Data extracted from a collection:
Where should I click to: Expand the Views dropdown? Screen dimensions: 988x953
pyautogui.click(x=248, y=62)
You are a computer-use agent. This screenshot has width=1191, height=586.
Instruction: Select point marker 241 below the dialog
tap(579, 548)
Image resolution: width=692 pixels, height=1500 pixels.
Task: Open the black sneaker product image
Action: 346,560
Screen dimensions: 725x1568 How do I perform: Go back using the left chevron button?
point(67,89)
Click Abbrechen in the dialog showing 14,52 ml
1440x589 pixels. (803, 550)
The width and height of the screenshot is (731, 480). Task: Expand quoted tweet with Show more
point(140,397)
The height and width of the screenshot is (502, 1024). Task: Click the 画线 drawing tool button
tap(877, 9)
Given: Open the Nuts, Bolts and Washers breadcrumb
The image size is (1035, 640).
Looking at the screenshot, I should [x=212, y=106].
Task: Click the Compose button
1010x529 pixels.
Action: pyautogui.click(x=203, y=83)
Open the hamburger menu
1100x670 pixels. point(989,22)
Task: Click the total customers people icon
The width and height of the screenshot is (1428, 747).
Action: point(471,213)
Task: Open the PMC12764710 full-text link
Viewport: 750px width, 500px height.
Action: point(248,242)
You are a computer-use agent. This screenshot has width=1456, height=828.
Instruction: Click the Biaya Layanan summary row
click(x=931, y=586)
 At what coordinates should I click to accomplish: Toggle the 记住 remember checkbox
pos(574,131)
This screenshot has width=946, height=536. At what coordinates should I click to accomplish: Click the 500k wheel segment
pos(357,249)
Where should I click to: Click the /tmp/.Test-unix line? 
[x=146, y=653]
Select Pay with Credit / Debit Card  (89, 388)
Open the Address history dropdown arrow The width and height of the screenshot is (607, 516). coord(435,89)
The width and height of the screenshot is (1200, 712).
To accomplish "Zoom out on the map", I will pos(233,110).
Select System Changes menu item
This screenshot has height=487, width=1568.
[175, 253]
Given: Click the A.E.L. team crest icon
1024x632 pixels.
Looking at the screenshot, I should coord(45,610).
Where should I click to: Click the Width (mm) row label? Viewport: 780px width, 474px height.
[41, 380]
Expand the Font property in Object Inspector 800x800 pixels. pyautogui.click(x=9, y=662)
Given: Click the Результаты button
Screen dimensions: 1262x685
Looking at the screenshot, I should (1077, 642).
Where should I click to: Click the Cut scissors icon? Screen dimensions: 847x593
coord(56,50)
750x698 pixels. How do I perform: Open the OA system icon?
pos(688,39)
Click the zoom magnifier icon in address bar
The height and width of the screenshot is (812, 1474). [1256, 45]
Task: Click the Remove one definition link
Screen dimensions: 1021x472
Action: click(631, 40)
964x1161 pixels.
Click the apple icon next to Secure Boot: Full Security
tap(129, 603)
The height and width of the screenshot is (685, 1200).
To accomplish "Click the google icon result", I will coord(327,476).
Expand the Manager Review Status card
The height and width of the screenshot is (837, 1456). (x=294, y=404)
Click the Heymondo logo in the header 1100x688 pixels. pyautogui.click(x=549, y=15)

## Assigned task
I'd like all of the entries written out again exactly as they appear above.

## The answer
Where should I click to: Expand the Views dropdown? Screen dimensions: 988x953
pyautogui.click(x=248, y=62)
You are a computer-use agent. This screenshot has width=1191, height=586.
Instruction: Select point marker 241 below the dialog
tap(579, 548)
Image resolution: width=692 pixels, height=1500 pixels.
Task: Open the black sneaker product image
Action: 346,560
Screen dimensions: 725x1568 How do I perform: Go back using the left chevron button?
point(67,89)
Click Abbrechen in the dialog showing 14,52 ml
1440x589 pixels. (803, 550)
The width and height of the screenshot is (731, 480). Task: Expand quoted tweet with Show more
point(140,397)
The height and width of the screenshot is (502, 1024). Task: Click the 画线 drawing tool button
tap(877, 9)
Given: Open the Nuts, Bolts and Washers breadcrumb
The image size is (1035, 640).
Looking at the screenshot, I should [x=212, y=106].
Task: Click the Compose button
1010x529 pixels.
Action: pyautogui.click(x=203, y=83)
Open the hamburger menu
1100x670 pixels. point(989,22)
Task: Click the total customers people icon
The width and height of the screenshot is (1428, 747).
Action: point(471,213)
Task: Open the PMC12764710 full-text link
Viewport: 750px width, 500px height.
Action: point(248,242)
You are a computer-use agent. This screenshot has width=1456, height=828.
Instruction: Click the Biaya Layanan summary row
click(x=931, y=586)
 At what coordinates should I click to accomplish: Toggle the 记住 remember checkbox
pos(574,131)
This screenshot has width=946, height=536. At what coordinates should I click to accomplish: Click the 500k wheel segment
pos(357,249)
Where should I click to: Click the /tmp/.Test-unix line? 
[x=146, y=653]
Select Pay with Credit / Debit Card  (89, 388)
Open the Address history dropdown arrow The width and height of the screenshot is (607, 516). coord(435,89)
The width and height of the screenshot is (1200, 712).
To accomplish "Zoom out on the map", I will pos(233,110).
Select System Changes menu item
This screenshot has height=487, width=1568.
[175, 253]
Given: Click the A.E.L. team crest icon
1024x632 pixels.
Looking at the screenshot, I should coord(45,610).
Where should I click to: Click the Width (mm) row label? Viewport: 780px width, 474px height.
[41, 380]
Expand the Font property in Object Inspector 800x800 pixels. pyautogui.click(x=9, y=662)
Given: Click the Результаты button
Screen dimensions: 1262x685
Looking at the screenshot, I should (1077, 642).
Where should I click to: Click the Cut scissors icon? Screen dimensions: 847x593
coord(56,50)
750x698 pixels. How do I perform: Open the OA system icon?
pos(688,39)
Click the zoom magnifier icon in address bar
The height and width of the screenshot is (812, 1474). [1256, 45]
Task: Click the Remove one definition link
Screen dimensions: 1021x472
Action: click(631, 40)
964x1161 pixels.
Click the apple icon next to Secure Boot: Full Security
tap(129, 603)
The height and width of the screenshot is (685, 1200).
To accomplish "Click the google icon result", I will coord(327,476).
Expand the Manager Review Status card
The height and width of the screenshot is (837, 1456). (x=294, y=404)
Click the Heymondo logo in the header 1100x688 pixels. pyautogui.click(x=549, y=15)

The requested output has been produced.